采集所有疑似HIV 感染者空腹6 mL 肘静脉血，以3 500 r/min 速度离心处理10 min，离心半径为10 cm，留取上层血清，于低温环境下保存待检。仪器采用酶标仪（奥地利TICAN公司生产的，型号为sunrise）、洗板机（郑州安图生物工程有限公司生产，型号为安图iwo-960）、微量加样器（上海求精生化试剂公司），蛋白印迹法检测试剂盒由上海酶联生物科技有限公司提供，胶体金法试剂由广州万孚生物公司提供，ELISA试剂由珠海丽珠试剂公司提供。分别采用蛋白印迹法、胶体金法及ELISA检测HIV抗体，检测期间所有医护人员均须保证血样及仪器性能的良好性，均行有效校准，所有操作均严格遵循试剂盒要求进行。

1.3 观察指标

（1）统计并对比分析蛋白印迹检测法、胶体金法和ELISA法对HIV抗体阳性的检出率。（2）以蛋白印迹检测法结果视作HIV 抗体阳性诊断的“金标准”，分析胶体金法、ELISA法在HIV阳性中的诊断价值，另分析两种方法与蛋白印迹检测法在HIV 抗体阳性诊断中的一致性。以n表示总例数，a 表示真阳性，b 表示假阳性，c 表示假阴性，d 表示真阴性。灵敏度=a/（a+c）×100%，特异度=d/（b+d）×100%，准确度=（a+d）/n×100%，阳性预测值=a/（a+b）×100%，阴性预测值=d/（c+d）×100%。

1.4 统计学方法

采用SPSS 22.0 软件进行统计分析。计数资料以例数和百分比（%）表示，组间比较采用χ2检验。胶体金法与ELISA法诊断HIV抗体阳性与蛋白印迹检测法结果的一致性使用kappa检验，kappa值≥0.75表示一致性良好，0.4～0.74 表示一致性尚可，＜0.4 表示一致性不佳。以P＜0.05为差异有统计学意义。

2 结果

2.1 诊断结果

经蛋白印迹检测法检测共检出HIV 抗体阳性患者62例，阴性68 例，阳性检出率为47.69%（62/130）；胶体金法检出HIV 抗体阳性共54 例，阴性76 例，阳性检出率为41.54%（54/130）；ELISA 法检出HIV 抗体阳性共61 例，阴性69 例，阳性检出率为46.92%（61/130）。三种方法在HIV 抗体阳性检出率比较，差异无统计学意义（χ2=1.179，P＞0.05）。

2.2 诊断价值

ELISA 法在HIV 抗体阳性检出中灵敏度、准确度及阴性预测值均高于胶体金法，差异有统计学意义（P＜0.05）；两种方法在特异度及阳性预测值比较中，差异无统计学意义（P＞0.05）；kappa检验显示：ELISA法与蛋白印迹检测法结果的一致性良好（kappa 值=0.954，P＜0.001）；胶体金法与蛋白印迹检测法的一致性尚可（kappa值=0.752，P＜0.001），见表1、表2。
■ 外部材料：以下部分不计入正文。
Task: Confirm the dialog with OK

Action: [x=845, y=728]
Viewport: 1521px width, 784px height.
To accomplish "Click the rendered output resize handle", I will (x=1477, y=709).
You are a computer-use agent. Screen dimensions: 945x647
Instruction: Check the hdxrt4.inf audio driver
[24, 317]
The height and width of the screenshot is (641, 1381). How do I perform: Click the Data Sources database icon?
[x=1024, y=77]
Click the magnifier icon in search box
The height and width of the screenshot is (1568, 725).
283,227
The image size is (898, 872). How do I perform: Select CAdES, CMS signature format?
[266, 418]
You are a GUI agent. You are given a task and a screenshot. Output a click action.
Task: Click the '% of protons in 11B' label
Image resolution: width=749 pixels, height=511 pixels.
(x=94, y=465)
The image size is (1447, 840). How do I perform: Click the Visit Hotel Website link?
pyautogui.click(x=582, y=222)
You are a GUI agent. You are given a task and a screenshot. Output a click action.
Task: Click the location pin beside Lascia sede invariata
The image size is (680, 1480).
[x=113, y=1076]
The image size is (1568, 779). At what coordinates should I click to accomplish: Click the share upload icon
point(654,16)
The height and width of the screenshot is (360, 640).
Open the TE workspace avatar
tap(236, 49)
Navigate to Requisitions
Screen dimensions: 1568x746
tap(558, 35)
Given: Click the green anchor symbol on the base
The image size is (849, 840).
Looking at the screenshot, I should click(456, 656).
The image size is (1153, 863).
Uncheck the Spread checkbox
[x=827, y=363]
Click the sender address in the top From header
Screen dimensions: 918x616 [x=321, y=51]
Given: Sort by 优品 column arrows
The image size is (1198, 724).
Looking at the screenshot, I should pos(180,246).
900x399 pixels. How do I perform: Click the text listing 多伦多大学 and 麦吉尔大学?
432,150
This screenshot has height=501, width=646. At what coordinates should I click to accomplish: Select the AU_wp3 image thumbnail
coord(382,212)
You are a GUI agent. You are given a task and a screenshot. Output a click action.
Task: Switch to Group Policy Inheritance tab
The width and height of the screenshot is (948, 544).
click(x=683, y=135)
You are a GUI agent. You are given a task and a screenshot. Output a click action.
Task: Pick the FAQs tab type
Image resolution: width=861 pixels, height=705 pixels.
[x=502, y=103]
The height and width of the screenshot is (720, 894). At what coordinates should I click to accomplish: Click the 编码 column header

表1 ELISA法与胶体金法在HIV抗体阳性中的检出结果 例

表2 ELISA法与胶体金法在HIV抗体阳性中的诊断价值 例（%）

3 讨论

目前，临床对于HIV病毒的检测方法较多，包括蛋白印迹检测法、ELISA法和胶体金法等，其中蛋白印迹检测法为临床确诊HIV病毒感染金标准，诊断准确性高，常用于临床确诊试验，但存在操作复杂和结果等待时间相对较长、价格昂贵、不适用于基层医院广泛筛查等局限［12-14］。胶体金法在HIV 抗体检测中应用频率较高，具有操作简单、检测迅速、便于携带等多种优势［15］。利用层析免疫技术，将胶体金作为标记物，检测时无需其他仪器的辅助，能够快速获得检测结果［16］。但胶体金法对于HIV抗体阳性检出率不高，且对HIV 抗体灵敏度和准确性较差。ELISA法能在抗体结合酶后，不会造成抗体免疫性反应发生特异性改变，且对酶的活性无显著不良影响，在补充底物后可引起基质水解呈色，还可促使还原性氢体颜色发生改变，再经呈色发现酶，于细胞水平上发现抗体部位，筛查敏感性与特异性较高［17-18］。本研究结果显示，经蛋白印迹检测法检测HIV抗体阳性检出率为47.69%，胶体金法HIV抗体阳性检出率为41.54%，ELISA 法HIV 抗体阳性检出率为46.92%；ELISA法在HIV抗体阳性检出中灵敏度、准确度及阴性预测值均高于胶体金法，kappa 检验显示：ELISA法与蛋白印迹检测法结果的一致性良好；胶体金法与蛋白印迹检测法的一致性尚可。表明与胶体金法相比，ELISA法在AIDS 患者HIV 抗体阳性诊断中应用价值更高，能够有效提高HIV抗体阳性检出率，并与蛋白印迹检测法一致性较强，可为临床提供可靠的诊断依据。ELISA法能够对HIV抗体进行直接检测，不受脂血或是溶血等其他因素影响，于室温环境下即可开展检测操作，不需借助其他特殊设备，且一次能对多个样本进行检测，具有操作简单、窗口期短等优势，可早期检测出血液及组织标本中微量HIV抗体，使HIV抗体检出率进一步提高，灵敏度、特异度均较高，便于临床广泛筛查。但因ELISA检测需其他设备支持，检测时间较长，适用于大批量的样本检测。HIV抗原与其他反转录病毒间存在交叉反应，临床应用ELISA法检测时若出现假阳性，可采用复核的方式以降低假阳性率。同时，在运用ELISA法测定HIV抗体时，应注意血液标本为临床检测主体，若标本出现异常，可对检测结果可靠性及准确性造成严重影响，出现假阳性或是假阴性，故需确保血液标本不受污染；其次，需合理选择试剂，在检测前需对所用试剂开展全面且安全的预处理；再者，标本质量对检测结果存在重要影响，分离血清时需确保彻底分离，预防纤维蛋白混入检测血清样本等状况发生，避免假阳性发生，而在保存血清时需选择冷冻保存，防止反复冻融而破坏蛋白分子，避免假阴性结果出现，且所有检测操作均需严格依据相关规范流程开展。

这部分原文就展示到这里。